L’historien nous expliquera le déroulement de toutes les campagnes d’évangélisation  qui eurent cours dans l’Histoire, certaines d’entre elles dans des contextes de guerre sainte ou dans un esprit de massacres, comme lors de la Conquête espagnole. De tous temps, de faux hommes de Dieu ont confondu le message et le messager, accordant à leurs passions bien humaines une priorité maladive sur l’amour divin. Et, de tous temps, de vrais hommes de Dieu ont tenté de ramener ces fous et criminels à la raison.
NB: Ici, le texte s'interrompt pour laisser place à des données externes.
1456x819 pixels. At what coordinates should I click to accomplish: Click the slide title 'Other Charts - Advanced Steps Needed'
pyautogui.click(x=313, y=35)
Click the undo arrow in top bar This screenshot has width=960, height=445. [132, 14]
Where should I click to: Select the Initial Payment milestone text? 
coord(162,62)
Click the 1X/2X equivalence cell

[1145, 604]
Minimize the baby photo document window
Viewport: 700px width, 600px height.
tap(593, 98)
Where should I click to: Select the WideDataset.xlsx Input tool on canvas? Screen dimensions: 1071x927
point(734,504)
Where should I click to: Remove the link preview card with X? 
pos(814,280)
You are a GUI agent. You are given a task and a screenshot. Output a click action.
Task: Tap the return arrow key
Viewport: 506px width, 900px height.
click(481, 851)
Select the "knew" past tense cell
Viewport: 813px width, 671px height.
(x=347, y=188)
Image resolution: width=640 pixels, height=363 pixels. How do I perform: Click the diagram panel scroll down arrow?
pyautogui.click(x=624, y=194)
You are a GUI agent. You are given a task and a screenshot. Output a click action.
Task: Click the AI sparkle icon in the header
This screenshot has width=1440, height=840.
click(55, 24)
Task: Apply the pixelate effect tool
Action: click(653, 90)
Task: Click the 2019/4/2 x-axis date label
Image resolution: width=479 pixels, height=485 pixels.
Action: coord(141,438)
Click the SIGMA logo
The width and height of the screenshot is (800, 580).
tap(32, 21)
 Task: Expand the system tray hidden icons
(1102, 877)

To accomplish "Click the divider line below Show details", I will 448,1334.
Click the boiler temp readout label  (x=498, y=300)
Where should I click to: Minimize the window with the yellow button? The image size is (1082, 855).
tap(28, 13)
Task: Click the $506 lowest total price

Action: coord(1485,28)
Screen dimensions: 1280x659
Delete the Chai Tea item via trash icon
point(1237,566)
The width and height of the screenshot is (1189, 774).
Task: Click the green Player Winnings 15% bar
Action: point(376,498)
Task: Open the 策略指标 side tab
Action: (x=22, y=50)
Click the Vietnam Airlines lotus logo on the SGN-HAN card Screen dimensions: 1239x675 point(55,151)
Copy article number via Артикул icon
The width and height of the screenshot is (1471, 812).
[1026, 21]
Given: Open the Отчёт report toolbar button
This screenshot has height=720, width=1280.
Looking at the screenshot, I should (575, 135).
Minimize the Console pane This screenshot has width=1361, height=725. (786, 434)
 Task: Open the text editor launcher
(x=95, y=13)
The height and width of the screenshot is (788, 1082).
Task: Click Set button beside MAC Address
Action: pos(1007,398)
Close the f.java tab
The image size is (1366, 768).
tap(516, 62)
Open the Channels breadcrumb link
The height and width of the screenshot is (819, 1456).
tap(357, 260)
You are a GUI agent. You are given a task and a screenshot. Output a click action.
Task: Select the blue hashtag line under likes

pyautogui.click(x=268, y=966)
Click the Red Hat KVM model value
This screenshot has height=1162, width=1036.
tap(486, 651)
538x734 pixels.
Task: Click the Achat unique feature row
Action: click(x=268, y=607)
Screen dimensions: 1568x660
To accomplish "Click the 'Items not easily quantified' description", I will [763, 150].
Pour vous en convaincre, je vous suggère la lecture du roman historico-policier Le Nom de la Rose d’Umberco Eco; ou bien voyez à l'écran les prouesses de Sean Connery dans le rôle d'un frère détective.

 

De son côté, le politicologue tiendra un discours sur les jeux de pouvoirs et sur le rôle de l’Église dans l’État. Le théologien verra plutôt dans la crèche le désir de Dieu d’affaisser les prétentions des Hommes, nous ramenant à la toute-puissance de la simplicité. Comprenez bien le pouvoir de la scène : LE Sauveur, LE Bien-aimé, est né dans la paille entre un âne et un bœuf. Il y a là de quoi faire frémir bien des millionnaires et hommes de pouvoir de la planète.

Ça explique peut-être pourquoi le monde actuel, bien ancré dans le libéralisme économique et la société de consommation cherche tant la suppression de valeurs chrétiennes favorisant la richesse du cœur à la pauvreté matérielle, chassant également trop souvent l’esprit de partage et d’accueil au profit de l’individualisme.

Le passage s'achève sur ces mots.